This article is targeted to those fresh students in precalculus (or further mathematics) who have come across the following questions \((10x + 3)^8\) and don’t know how to go about it. Read and follow along this easy breakdown of the binomial theorem to understand it and know how to use it. Before going into the binomial theorem itself, there are 4 topics we will briefly touch up on first:

– Polynomials

– Series and sigma notation

– Pascal’s triangle

– Combination

Without further ado, let’s jump right in, as this is the type of topic that is understood better with examples and clear illustrations.

## Polynomials

Polynomials are the algebraic expressions we’ve been using since secondary level, so it’s not a new concept. “Poly” stands for “many,” and “nomial” means “term.” They are mathematical expressions composed of variables, constants, and coefficients, all combined by a mathematical operator such as addition.

\[ 5x + 3y – 2^2 \]

The above expression is a trinomial. Let’s break down the expression:

– \(x\) and \(y\) are the variables

– 5 and 3 are the coefficients.

– \(-2\) is the constant

– 2 is the exponent

Each term is separated by an operator.

Let’s say we have the following:

1. \(x^3 \times y^6\)

2. \(4 + a^3\)

3. \(y^3 + y – 12\)

4. \(10 + 10x – 10y + 1^2\)

Can you guess the names of the polynomials?

1. is a monomial

2. is a binomial

3. is a trinomial as we knew from our previous example

4. is a quadrinomial.

You simply just need to replace the mathematical term for the number of terms with “poly” then add the “nomial” accordingly.

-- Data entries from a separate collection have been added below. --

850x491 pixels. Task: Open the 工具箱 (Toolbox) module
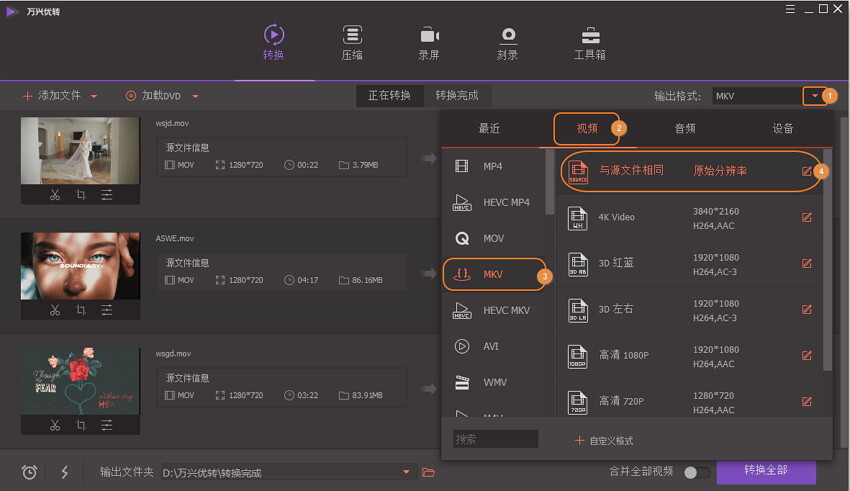[590, 42]
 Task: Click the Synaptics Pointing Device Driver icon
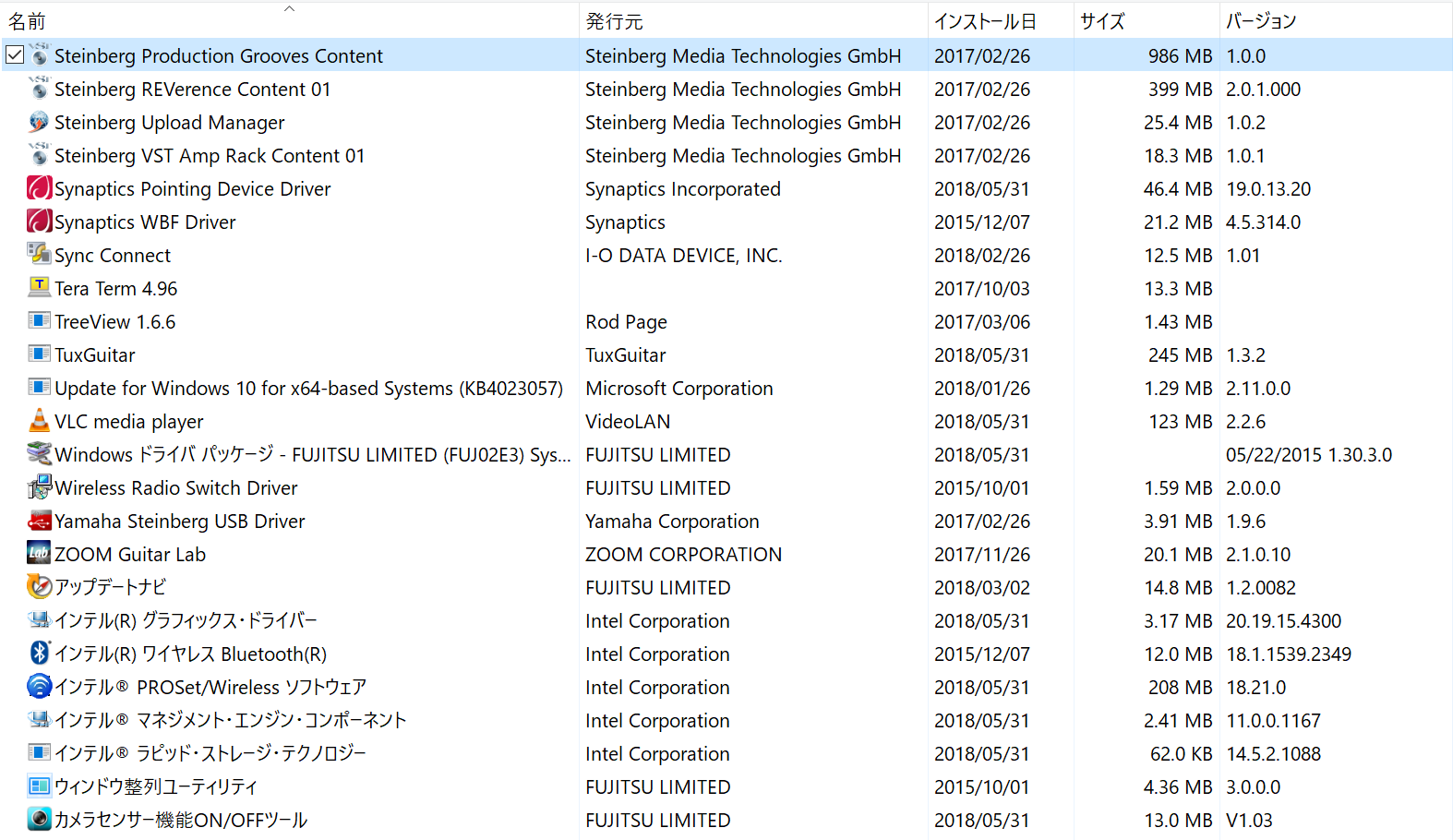click(x=39, y=188)
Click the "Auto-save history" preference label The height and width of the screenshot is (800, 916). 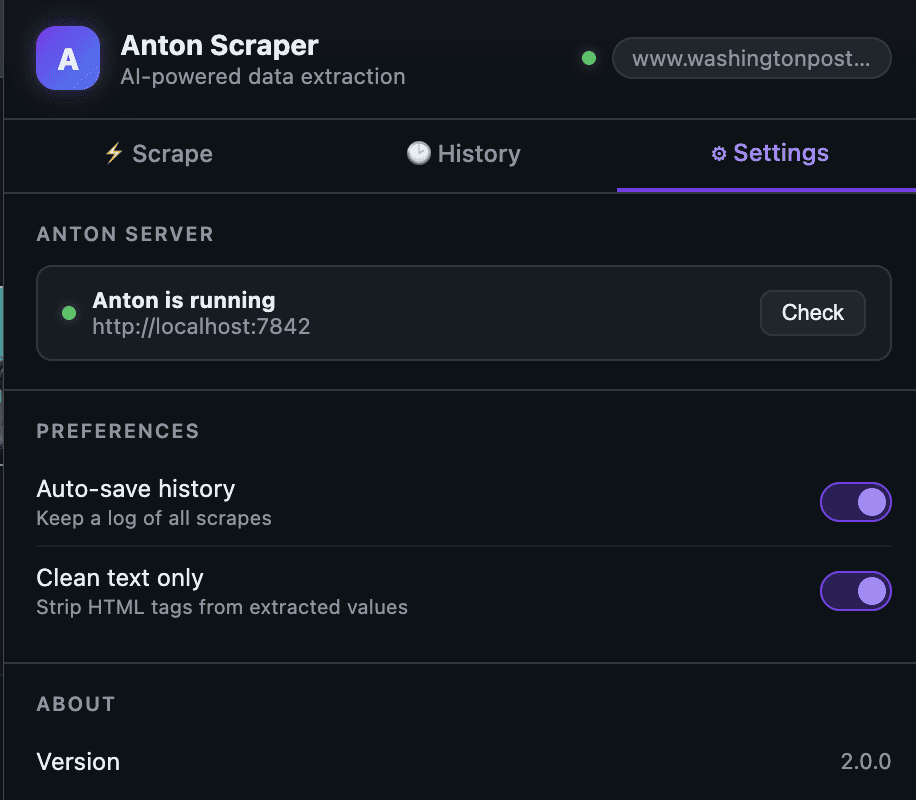pyautogui.click(x=136, y=489)
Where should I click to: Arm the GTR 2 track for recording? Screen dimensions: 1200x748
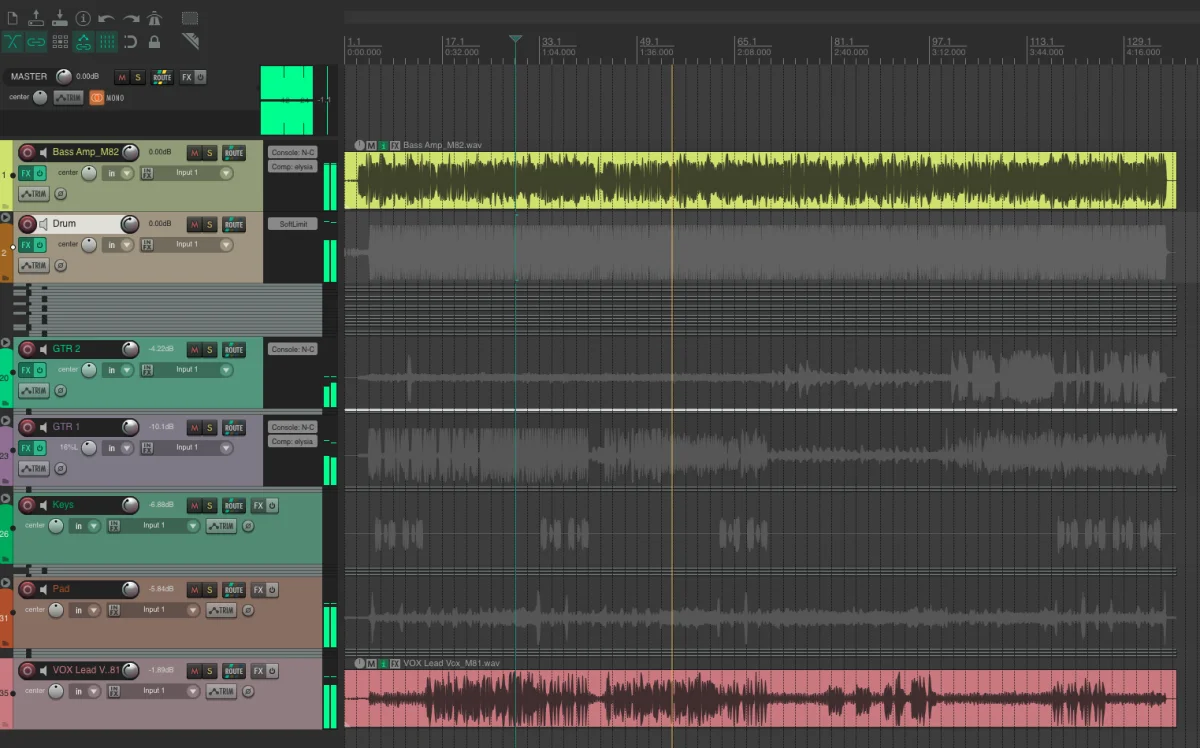pyautogui.click(x=28, y=349)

## Series and Sigma Notation

Before you can understand how the binomial theorem formula works, you must understand sigma notation. Before you can understand what sigma notation is, you must know what series are. Let’s begin with series.

### Series

If you’ve reached pre-calculus in your academic studies, then you must know what a sequence is. A sequence is simply a pattern of numbers or even different elements like letters. Let’s observe a quick example:

\[ 3, 9, 12, 15, 18, 21, \dots \]

Just by glancing at the above numbers, we can immediately tell that the numbers are progressing by multiplying each previous term by 3. If you can’t find that from just a look, simply divide a term by its previous one \( (9/3, 12/9, 15/12, \dots) \). This 3 is what we call our common ratio. Because of the presence of a common ratio, this can be identified as a geometric sequence.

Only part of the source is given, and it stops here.